Wednesday, November 19, 2008

The Missing

  Missing Brinley is always there. It will always be a part of me, I'm told that won't change. What causes me to miss her does change from week to week. I can't narrow down what it has been these past few weeks... maybe the weather changing, maybe the holidays quickly approaching. Part of me does get worked up over the idea that she won't be here our family's favorite time of year. But then there is this other part of me that is so pragmatic. If I can bear losing my child, birthing my son, Haley's birthday, my birthday and anniversary all in the same month, I can get through any other day- even Christmas. What I am not looking forward to are all of the family dynamics that don't subside during the death of a child much less the holidays. Pray for me that I am able to extend grace to people that I don't want to extend grace to!
  So what else is new? We have taken Haley back to her grief support group. She is doing as well as a five year old can be expected I guess. We were experiencing her needing time to grieve and it would come up at places like church service. During worship songs I would look over and see her crying. She says that she remembers and misses Brinley most during the music. How excruciating it is to watch my child hurt, but at the same time what a blessing that she remembers Brinley best in that moment of worship.
  Corinne is growing and reminding us so much of her big sister. Sometimes she acts so much like her that it is hard for me to remember Brinley as Brinley and to distinguish Corinne as a different person with her own unique personality. Corinne is at an age that Brinley will forever be in our hearts. There are new things that she is doing that are so very endearing to her father and me. We spent so much time talking about the presidential election in our home that she can even say Barack Obama. Although it sounds more like, "Bawka Bawka." Watching her two year old personality unfold has caused some heartache but so much more joy.
  Nathaniel is a boy after my own heart. I have to admit that I was so angry with God for His timing when he was born. Angry that I didn't have that happy newborn time that I felt that I was entitled to. I know that he was a part of God's plan to keep our family moving forward. Apparently another part of that plan was to keep us busy and preoccupied with him as the kid has been very mobile since six months!
  I have also been feeling this pressing need to honor Brinley's memory in some way. We have always had a heart for adoption and more and more the idea just seems so fitting. In a way I think that God made room in our family for a child who needs a home. My husband and I are embarking on the path to adoption. I can't tell you how excited I am that we are on the same page about this.
  So that is where my family is right now. We are still hurting but living more in light of eternity. The economy is a bust and it seems to me like as a nation we are morally corrupt but I'm not scared. The end goal is at the forefront of my mind... it is so clear and I can hardly wait for the spectacular finish. In the missing of my girl I can't wait for heaven to come!
  On a side note, I just wanted to thank the few of you who do read this blog for the encouraging comments. I am so thankful for the prayers that you lift up on our behalf.

3 comments:

Amanda Towne said...

I love the new picture in your blog header.

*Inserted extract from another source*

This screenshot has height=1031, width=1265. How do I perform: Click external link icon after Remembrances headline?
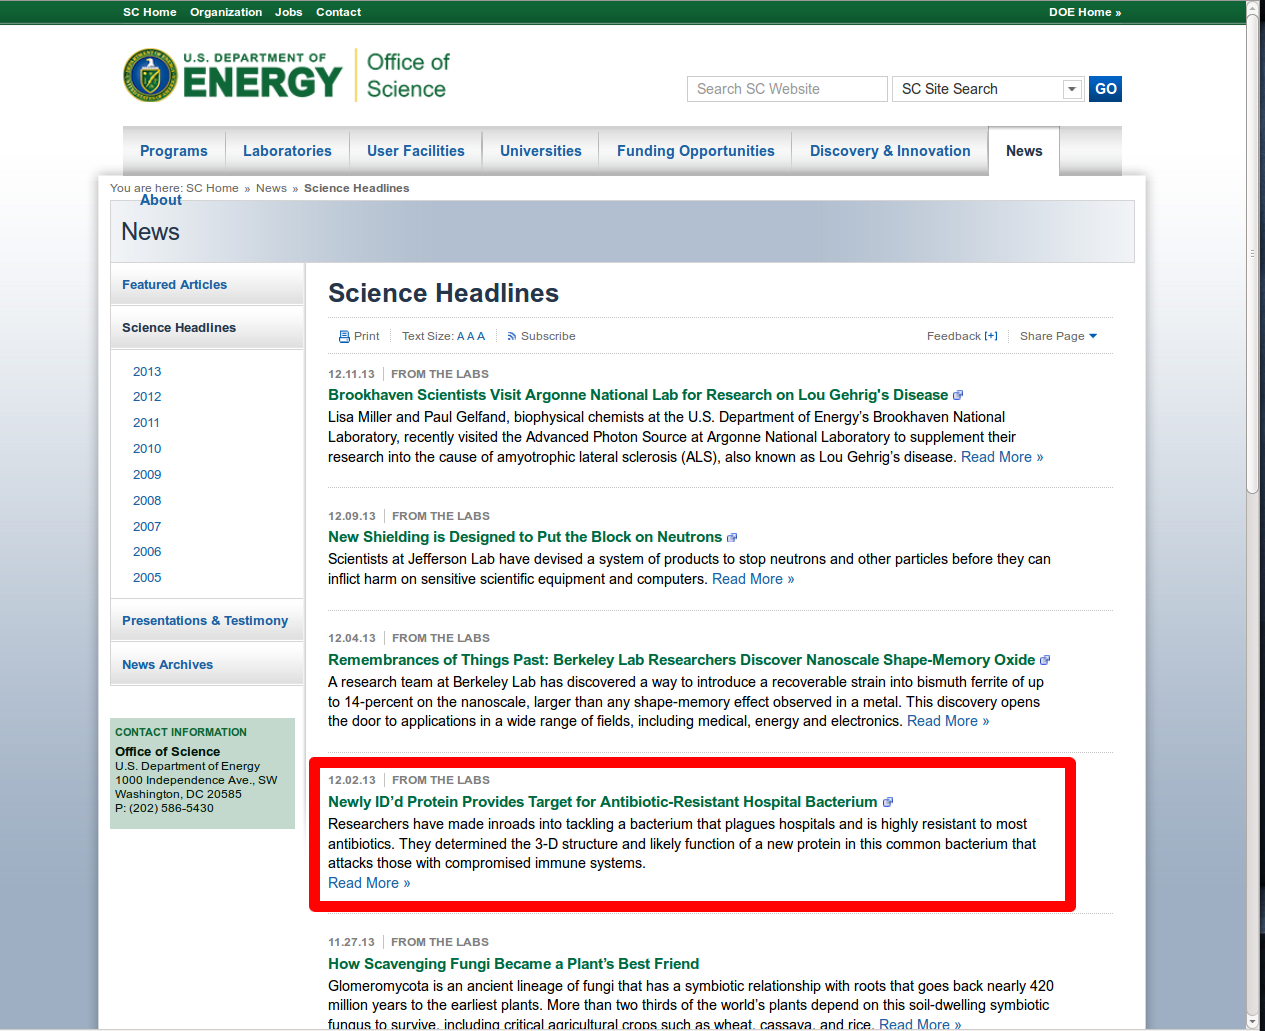tap(1045, 661)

You're right, the missing doesn't go away. It does change though. I don't claim to know exactly what you're going through--my Abigail died just 2 hours after she was born, and she was my first child. I don't think I truly knew what we were missing until our son arrived the next year.

I'm so very sorry for the grief that you're feeling, not just missing your precious Brinley, but watching your older daughter grieve. I can't imagine how much it hurts.

Praying blessings on your family as you embark on the journey of adoption. Several friends of mine have adopted, and it is every bit the miracle that birth is!

 The Morris Family said...

What a beautiful and adorable daughter , all of them!!! I wish there was something I could do to help and fix us but I think we are permanently changed,and less whole, yet God is amazingly helping, comforting, giving me life and hope through the scriptures. His grace is so real as I can not even imagine going through such without Him. I guess by and through his grace we learn to press on. It is this time of year that is so hard for me as when it was all happening and the days are so vivid as what we were doing. There are many things in my heart that really has changed for the better, yet in my selfish, sinful way I had rather have my Joel.I will say to you and your hurting heart that the Lord is True and Faithful and His words are
a salve to the wound. May the Lord under gird your heart and family as you walk through the valley....there is a river that flows from the throne and its full of all we need....
Thinking of you!! and thanks for stopping by, keep in touch!!

Unknown said...

I have read your blog...I have been touched in so many ways through it. Know that I'm there for you...I may not always comment, but I will read. If ever my presence is too much, I will back away from reading. I am praying for you always! If there is anything you ever need...talk...yell...just to get out...whatever you need, you know how to get a hold of me!